Written exercise -> Rewrite the data below as a JSON list of strings, with one string per line and no blank lines. Leave the pictures out.
─── Given data
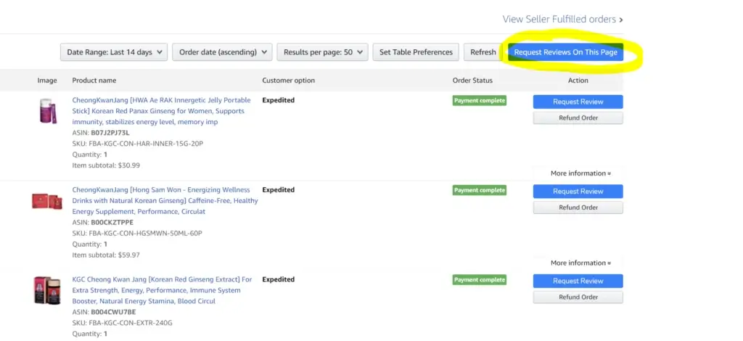Request Review for Hong Sam Won drinks
Image resolution: width=743 pixels, height=341 pixels.
[578, 192]
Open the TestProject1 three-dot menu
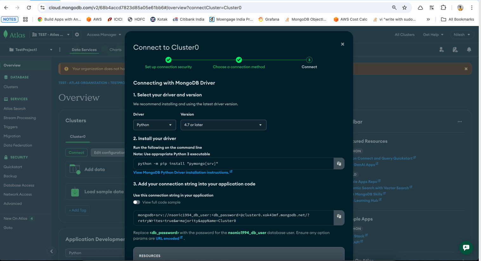 (59, 50)
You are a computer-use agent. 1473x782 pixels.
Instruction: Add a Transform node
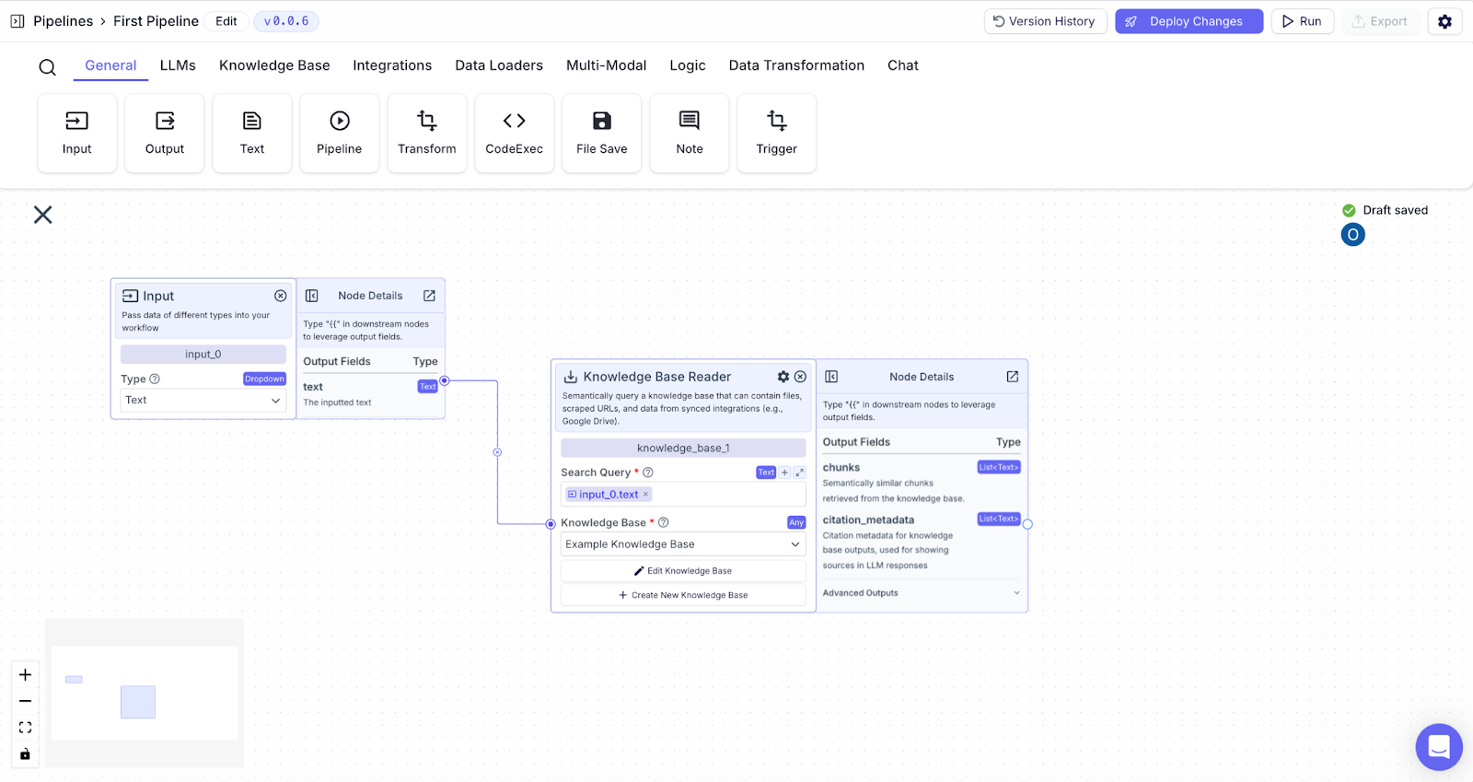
──────
In response ->
[
  "Request Review for Hong Sam Won drinks",
  "Image resolution: width=743 pixels, height=341 pixels.",
  "[578, 192]",
  "Open the TestProject1 three-dot menu",
  " (59, 50)",
  "You are a computer-use agent. 1473x782 pixels.",
  "Instruction: Add a Transform node"
]